Given request
Rewrite every line of the material below with "legend swatch" changed to "legend marker" and nothing else altered. Leave the pictures out of your answer.

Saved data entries
--- BEGIN ---

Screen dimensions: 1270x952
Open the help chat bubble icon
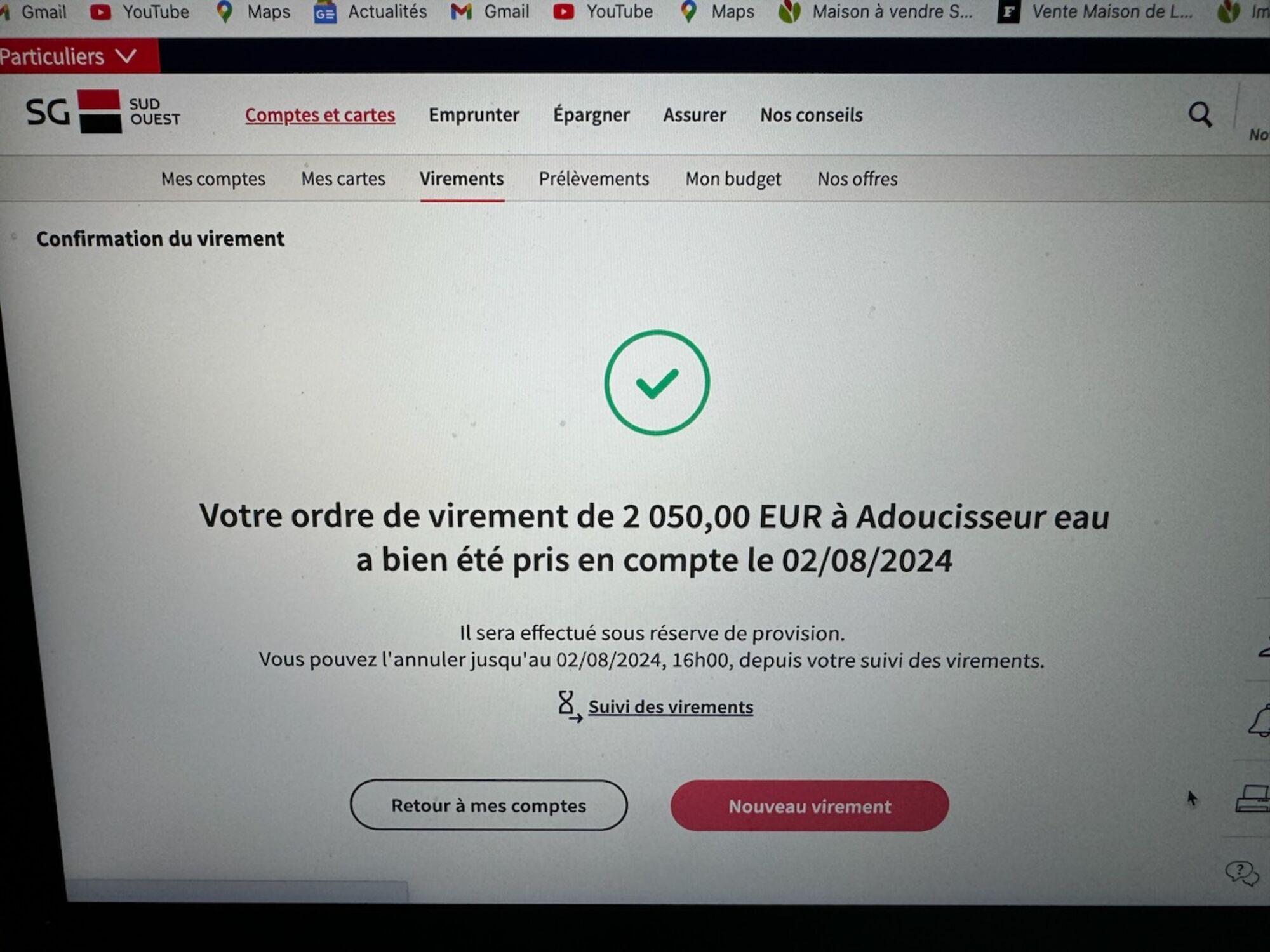pyautogui.click(x=1241, y=873)
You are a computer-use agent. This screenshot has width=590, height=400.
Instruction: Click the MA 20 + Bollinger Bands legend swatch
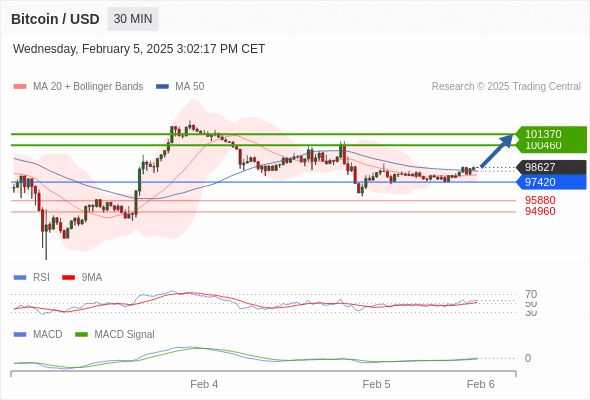[x=20, y=87]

--- END ---

Solution for this task
Screen dimensions: 1270x952
Open the help chat bubble icon
pyautogui.click(x=1241, y=873)
You are a computer-use agent. This screenshot has width=590, height=400.
Instruction: Click the MA 20 + Bollinger Bands legend marker
[x=20, y=87]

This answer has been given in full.